Task to carry out. Update the entries beginning at the line that has "At what (x,y)" and stopping after the line that has "Looking at the", replacing "screenshot" with "screen capture" and keeping everything else the same. Leave the pictures out of your answer.

(Stored data)

▽

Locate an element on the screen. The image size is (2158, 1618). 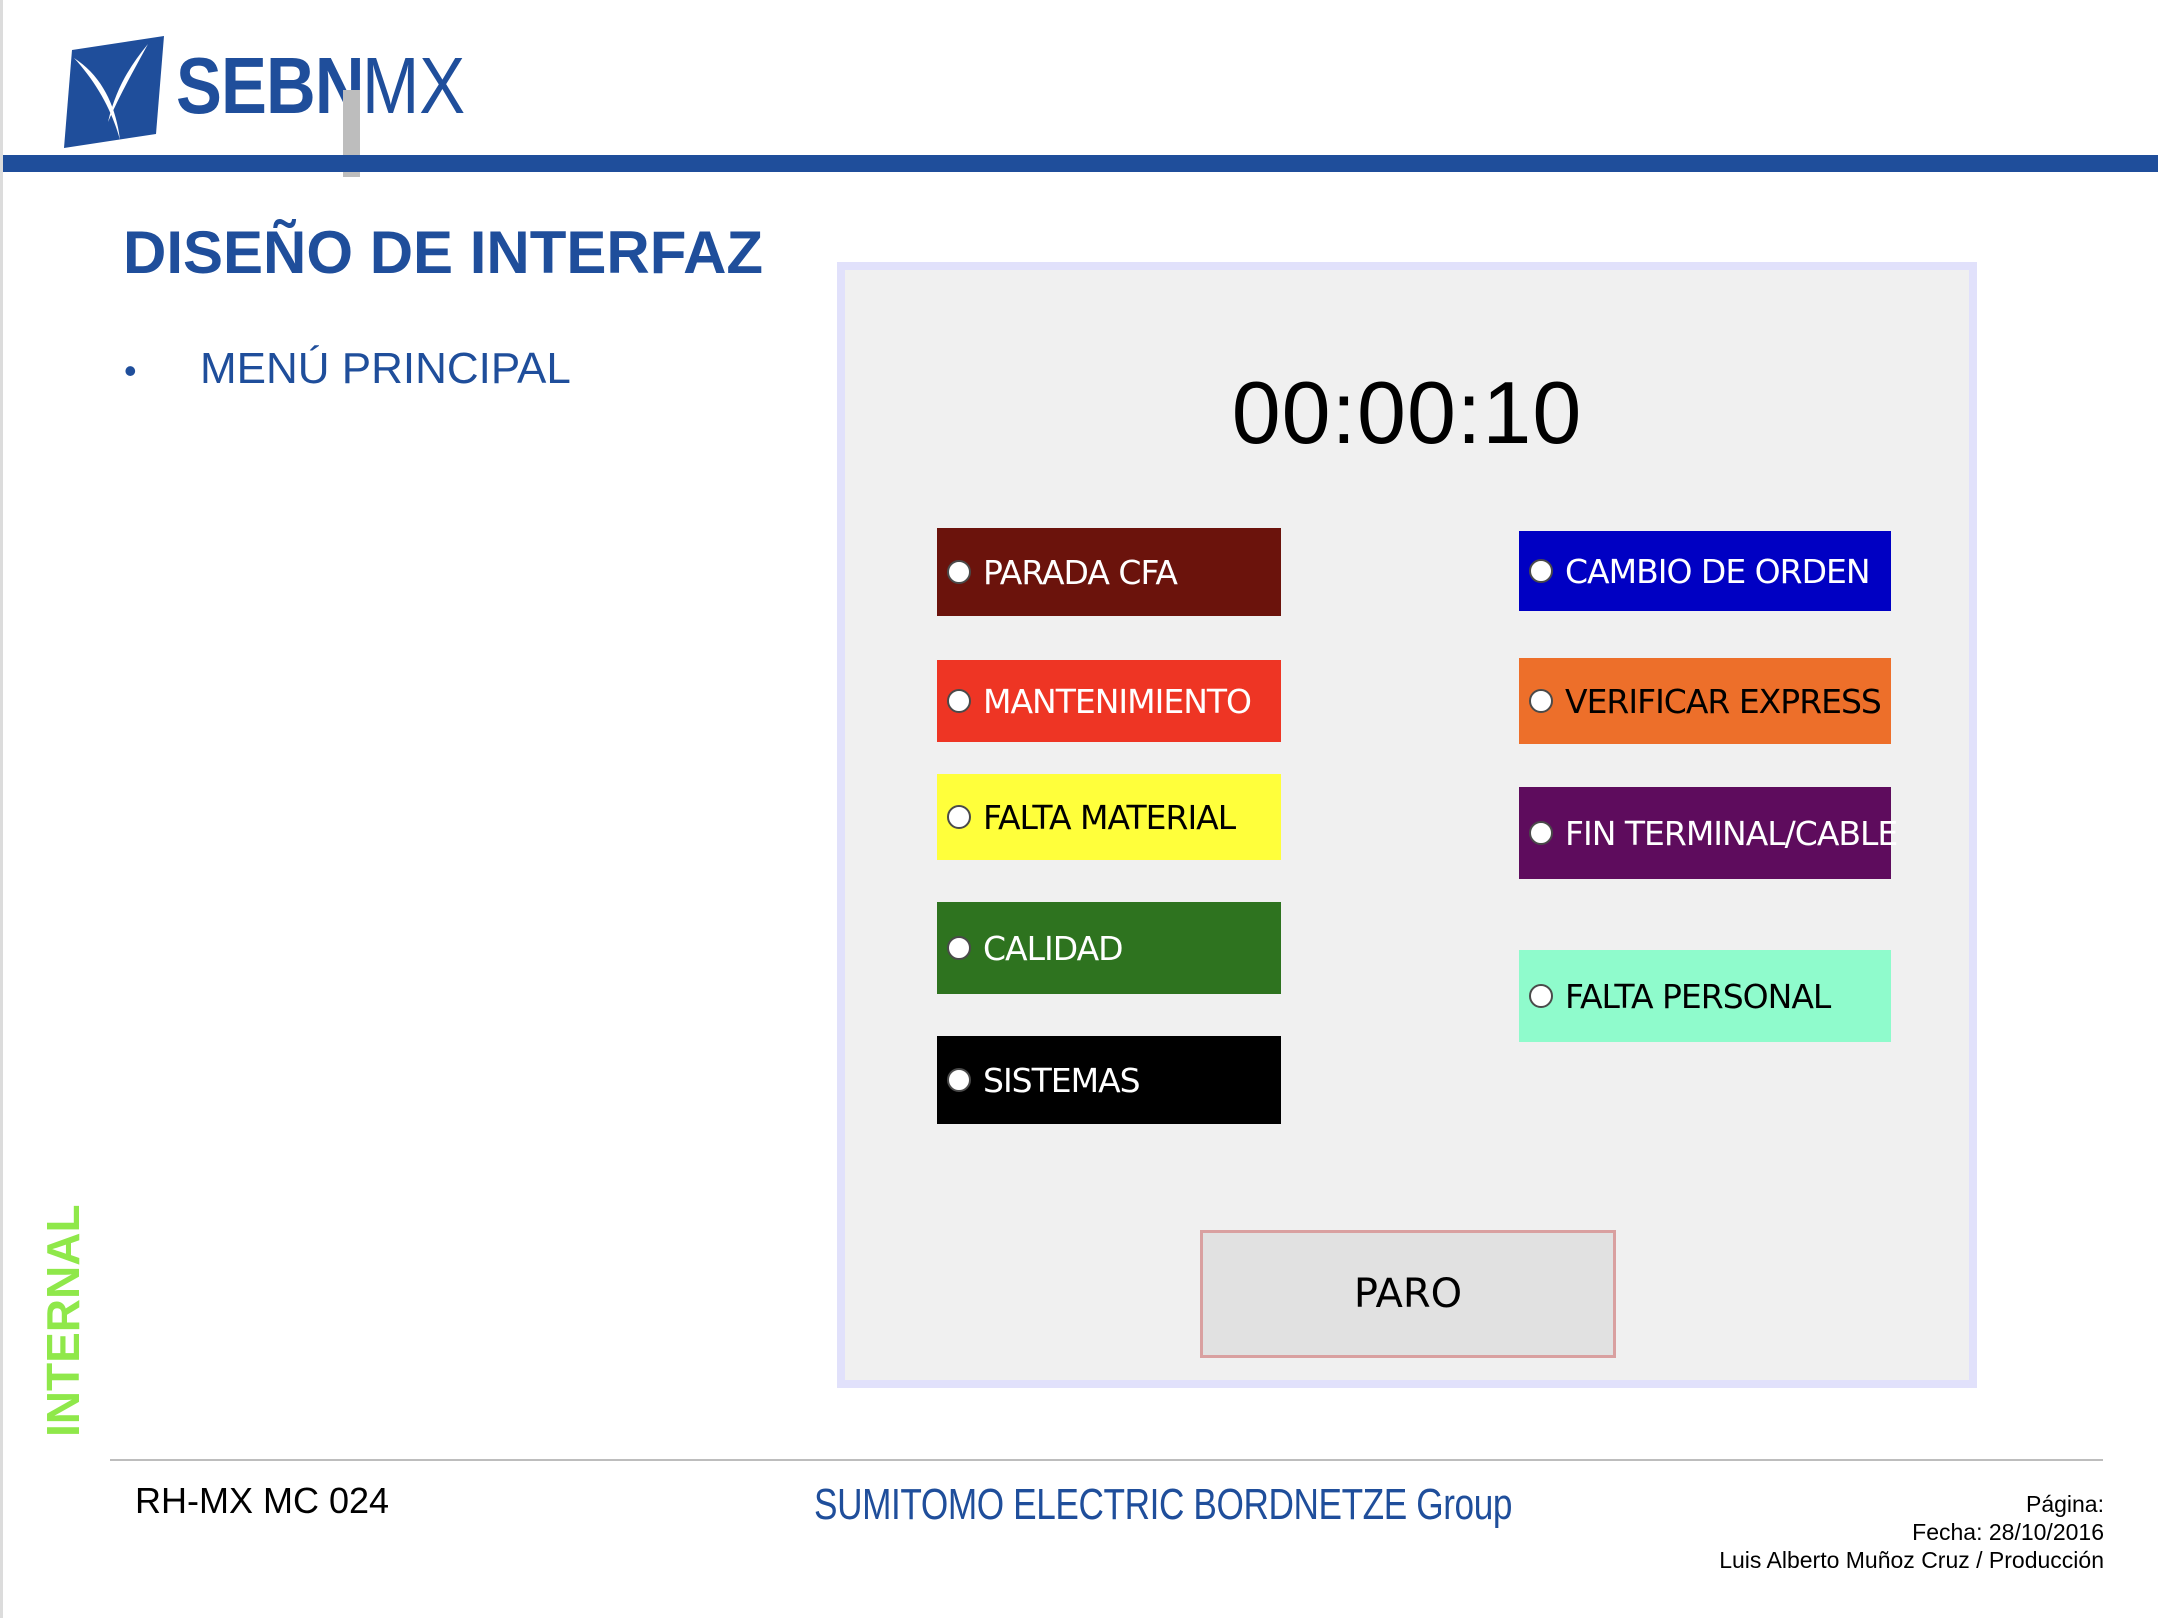
date-line: Fecha: 28/10/2016 is located at coordinates (2008, 1532).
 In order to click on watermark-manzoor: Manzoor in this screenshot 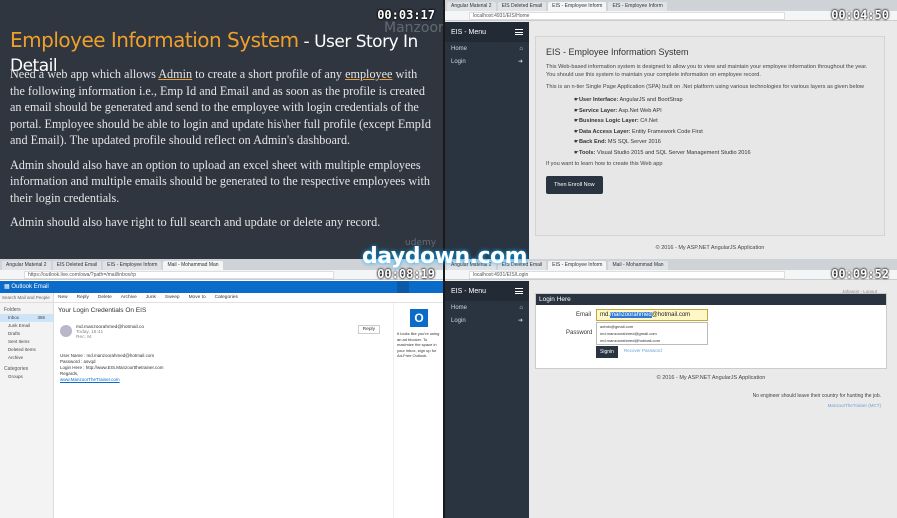, I will do `click(414, 28)`.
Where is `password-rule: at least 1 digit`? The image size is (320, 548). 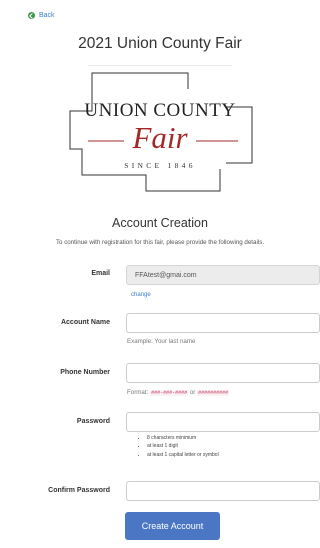 password-rule: at least 1 digit is located at coordinates (183, 446).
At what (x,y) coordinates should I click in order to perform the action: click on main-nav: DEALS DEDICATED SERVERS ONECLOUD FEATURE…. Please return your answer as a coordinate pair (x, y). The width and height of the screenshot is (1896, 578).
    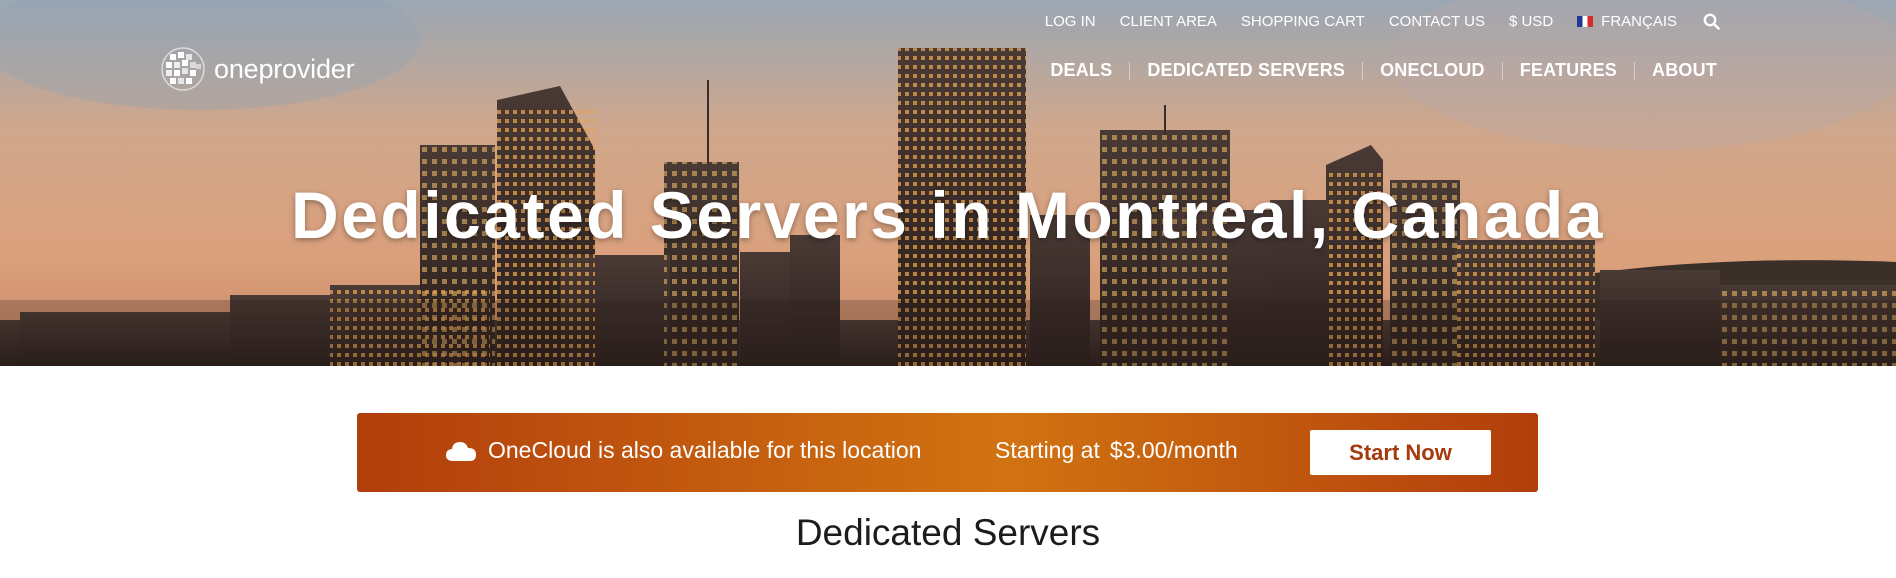
    Looking at the image, I should click on (1384, 70).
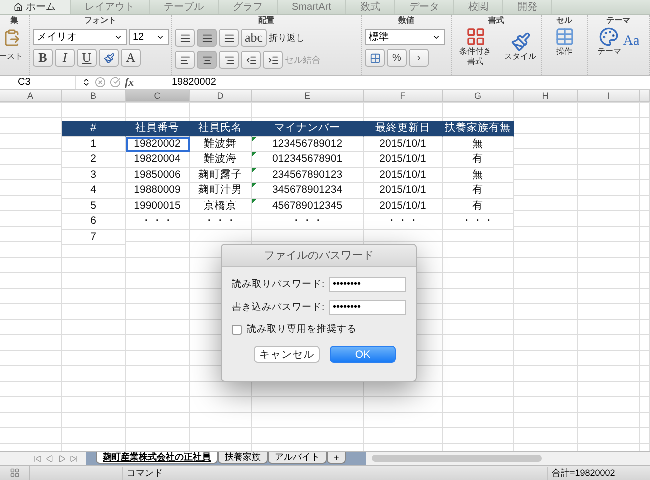 The width and height of the screenshot is (650, 480). What do you see at coordinates (308, 144) in the screenshot?
I see `table-cell: 123456789012` at bounding box center [308, 144].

△

The completed task.
At what (x,y) coordinates should I click in order to perform the action: click on main-nav: DEALS DEDICATED SERVERS ONECLOUD FEATURE…. Please return your answer as a coordinate pair (x, y). The width and height of the screen capture is (1896, 578).
    Looking at the image, I should click on (1384, 70).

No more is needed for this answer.